Introducing Stan2tfp - a lightweight interface for the Stan-to-TensorFlow Probability compiler
TL;DR
The new Stan compiler has an alternative backend that allows you to do this:
stan2tfp
is a lightwight interface for this compiler, that allows you to do this with one line of code, and fit the model to data with another.
Why stan2tfp
In short - to get the convenience of Stan programs and the scalability of TensorFlow. The model is written in Stan, which means you get a lot of the benefits of having the Stan compiler behind your shoulder (types, bounds, etc). This comes practically for free, since there’s no C++ compilation. After the model is converted to TensorFlow Probability code, you sit on top of the entire TF infrastructure, which has many advantages. For example, moving from 4 chains to more than a thousand is practically free.

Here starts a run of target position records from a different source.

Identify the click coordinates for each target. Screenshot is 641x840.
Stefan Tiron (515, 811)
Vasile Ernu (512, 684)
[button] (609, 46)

Note that the TFP backend of the Stan compiler is still in its infancy. It only supports a subset of the distributions covered by Stan, and only minimal parts of the language. Expect bugs and sharp edges. Please help by trying it out, reporting bugs, and letting me know what you think!
How stan2tfp works
stan2tfp is just a wrapper, it doesn’t do anything smart by itself; all the actual work is done by the compiler, which was written the Stan Development Team. The core functionality can be summarized as follows:
Code generation
We first create a Stan2tfp Python object. It “eats” a Stan program (string/file), calls the compiler, “catches” the emitted TFP code (from stdout) and saves it as a Python string. In the process, it checks for the compiler - if it’s not found, stan2tfp will download it for you. This only needs to happen once.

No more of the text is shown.